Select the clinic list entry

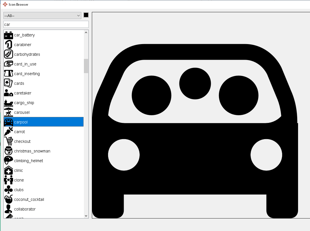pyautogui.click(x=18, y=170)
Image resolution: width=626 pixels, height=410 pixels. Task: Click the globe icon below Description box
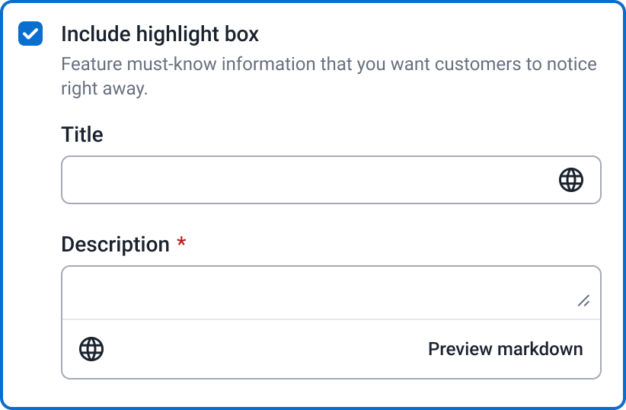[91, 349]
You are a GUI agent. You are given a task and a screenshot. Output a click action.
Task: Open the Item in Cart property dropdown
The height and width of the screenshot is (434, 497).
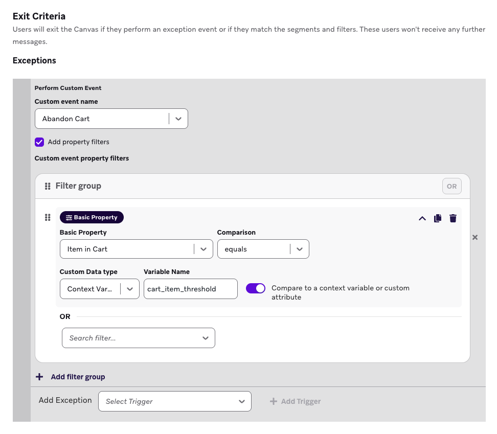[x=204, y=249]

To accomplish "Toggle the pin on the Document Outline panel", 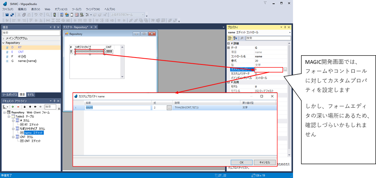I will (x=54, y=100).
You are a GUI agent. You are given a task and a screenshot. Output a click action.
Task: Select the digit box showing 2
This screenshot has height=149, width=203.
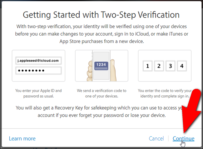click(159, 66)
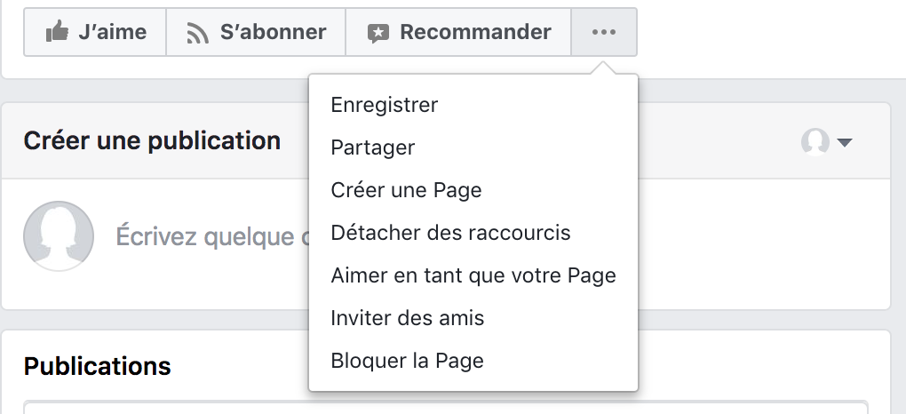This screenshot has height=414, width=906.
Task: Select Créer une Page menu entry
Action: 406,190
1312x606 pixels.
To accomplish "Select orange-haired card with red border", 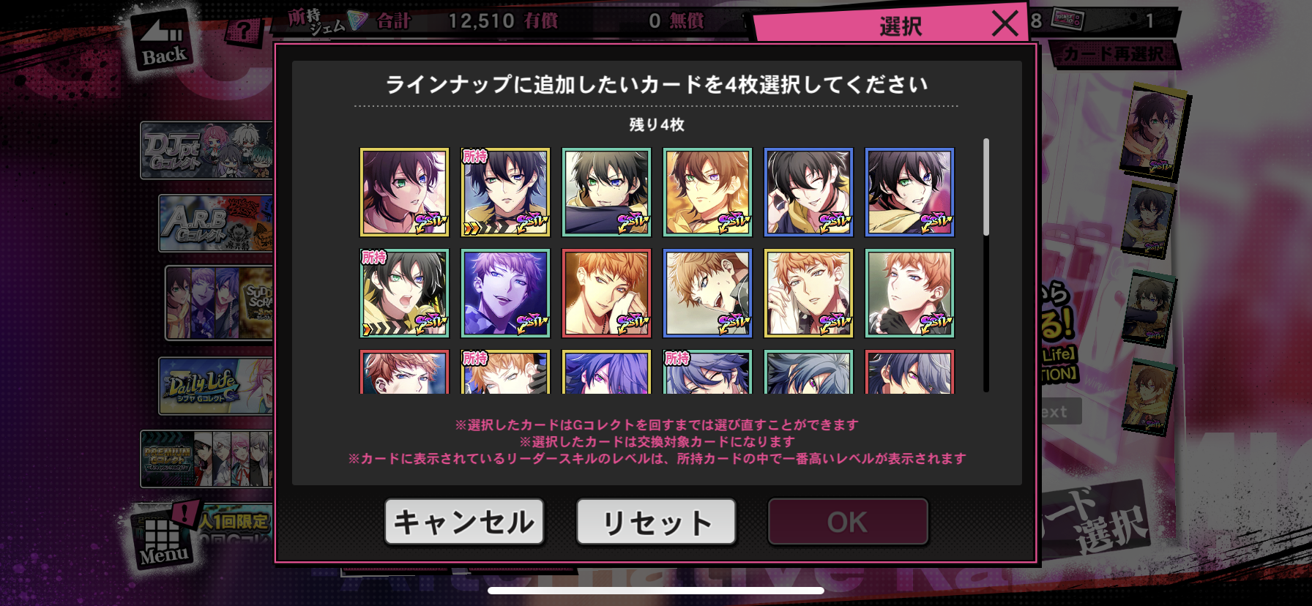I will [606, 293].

----

WORK TO COMPLETE: From the first line of the entries above down to the line holding "Task: Open the Item in Cart property dropdown", quote each line exactly and nothing else, skipping pictures.

TASK ANSWER:
Select the clinic list entry

pyautogui.click(x=18, y=170)
Image resolution: width=626 pixels, height=410 pixels. Task: Click the globe icon below Description box
[91, 349]
You are a GUI agent. You are given a task and a screenshot. Output a click action.
Task: Open the Item in Cart property dropdown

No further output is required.